IMDB Scrapping Failure (Well Known Movies)
#16
(2012-11-24, 09:44)olympia Wrote: This should be fixed by now. Yes, it should update automatically. In case not, use force refresh from the context menu on the team-xbmc repo.

1st post Blush I'm running xbmc 10.1 (if it's not broken, don't fix it) and the IMDB scraper still returns to the keyboard on all movie database queries. Please explain the force refresh and what is a "repo"?
Reply
#17
(2012-11-30, 22:27)peachville Wrote:
(2012-11-24, 09:44)olympia Wrote: This should be fixed by now. Yes, it should update automatically. In case not, use force refresh from the context menu on the team-xbmc repo.

1st post Blush I'm running xbmc 10.1 (if it's not broken, don't fix it) and the IMDB scraper still returns to the keyboard on all movie database queries.
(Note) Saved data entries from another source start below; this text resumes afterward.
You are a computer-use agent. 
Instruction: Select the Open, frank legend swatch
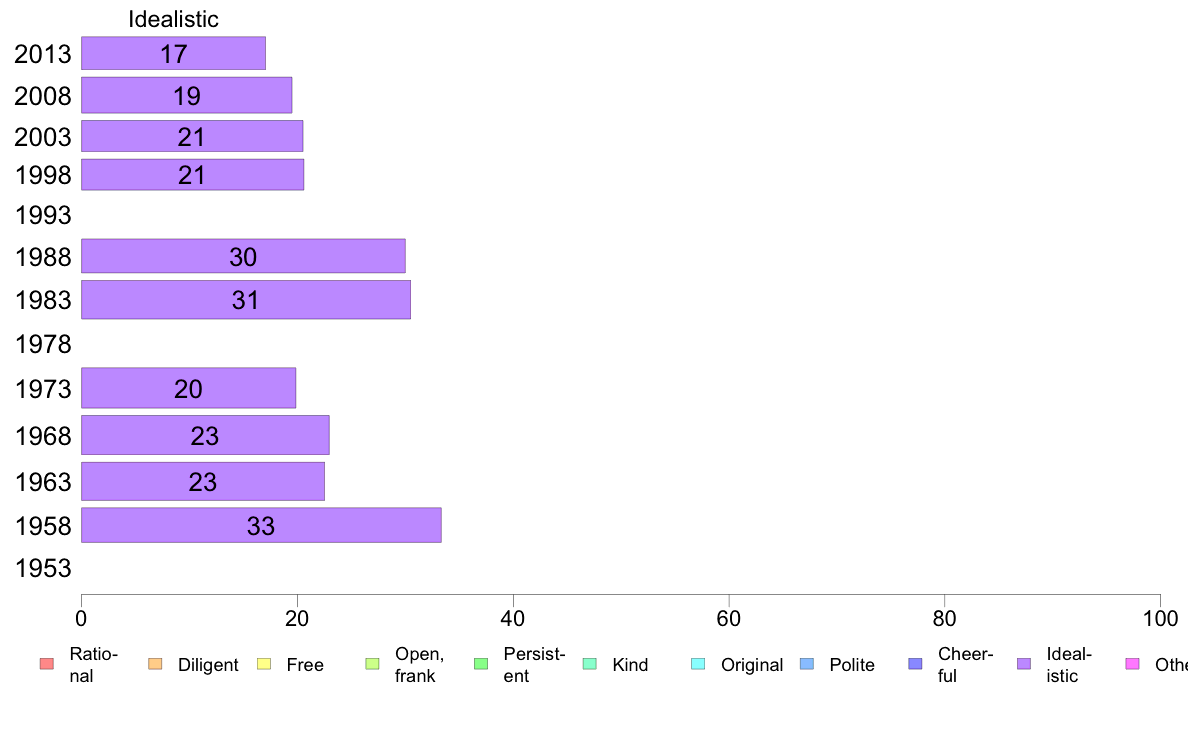point(372,664)
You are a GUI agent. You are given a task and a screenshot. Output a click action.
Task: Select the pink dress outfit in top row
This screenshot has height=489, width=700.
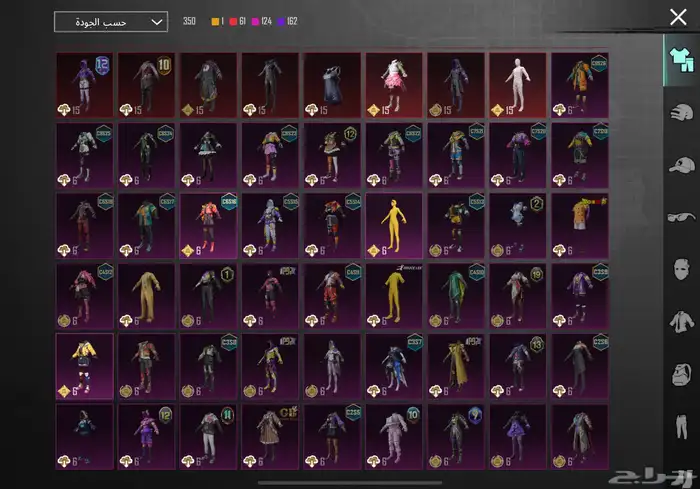(x=394, y=85)
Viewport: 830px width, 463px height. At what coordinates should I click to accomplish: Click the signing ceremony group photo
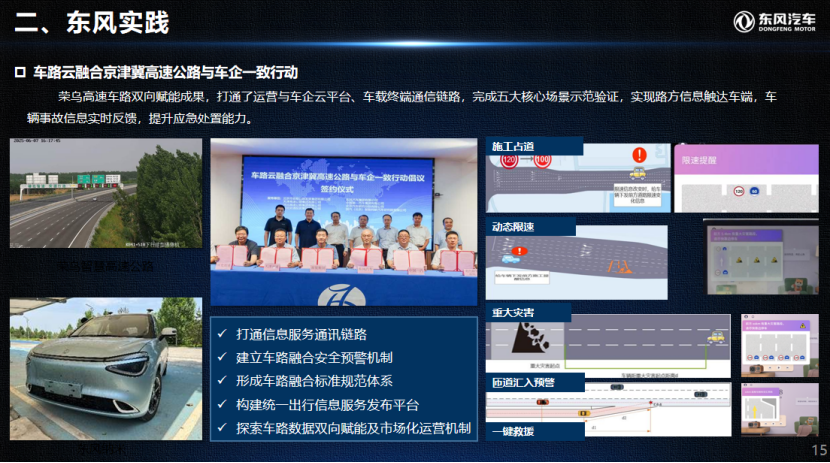pos(343,222)
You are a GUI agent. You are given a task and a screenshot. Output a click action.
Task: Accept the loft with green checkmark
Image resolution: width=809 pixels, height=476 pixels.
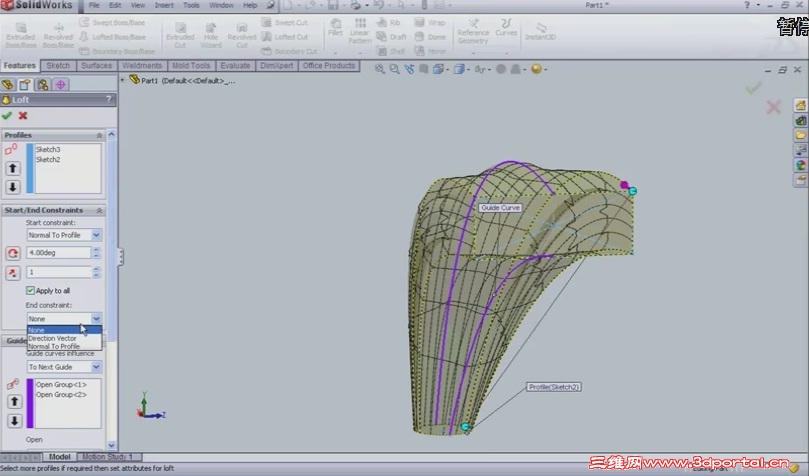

Please explain the force refresh and what is a "repo"?

Probably since Dharma 10.1 isn't really maintained any longer.
Since then we are already using Eden11.0 for many months and nor heading to Frodo12.0
So maybe it's time to upgrade Smile

Note:
"repo" is the place where all scripts/scrapers and plugins come from
Read/follow the forum rules.
For troubleshooting and bug reporting, read this first
Interested in seeing some YouTube videos about Kodi? Go here and subscribe
Reply
#18
(2012-11-30, 22:53)Martijn Wrote:
(2012-11-30, 22:27)peachville Wrote:
(2012-11-24, 09:44)olympia Wrote: This should be fixed by now. Yes, it should update automatically. In case not, use force refresh from the context menu on the team-xbmc repo.

1st post Blush I'm running xbmc 10.1 (if it's not broken, don't fix it) and the IMDB scraper still returns to the keyboard on all movie database queries. Please explain the force refresh and what is a "repo"?

Probably since Dharma 10.1 isn't really maintained any longer.
Since then we are already using Eden11.0 for many months and nor heading to Frodo12.0
So maybe it's time to upgrade Smile

Note:
"repo" is the place where all scripts/scrapers and plugins come from

Thanks for the fast reply Martijn

The 10.1 IMDB scraper worked just fine till it suddenly dropped dead.
If upgrading xbmc is anything like a Microsoft OS upgrade, I'd rather take that sharp stick in my eye Confused
I'm still running WinXP on my main computer and only upgraded that from Win98 2 years ago....lol.
The thought of loosing data on over 2000 movie titles plus 1.5 TB of TV shows
(I collect movies/tv series like stamps) scares the absolute hell out of me.
Cloning just one 2TB drive takes about 16 hrs so do I really have to go Eden or Frodo?
Isn't there an IMDB script file that can just be edited to point to the new scraper location?

Thanks
peachville
Reply
#19
(2012-11-30, 23:30)peachville Wrote:
(2012-11-30, 22:53)Martijn Wrote:
(2012-11-30, 22:27)peachville Wrote: 1st post Blush I'm running xbmc 10.1 (if it's not broken, don't fix it) and the IMDB scraper still returns to the keyboard on all movie database queries. Please explain the force refresh and what is a "repo"?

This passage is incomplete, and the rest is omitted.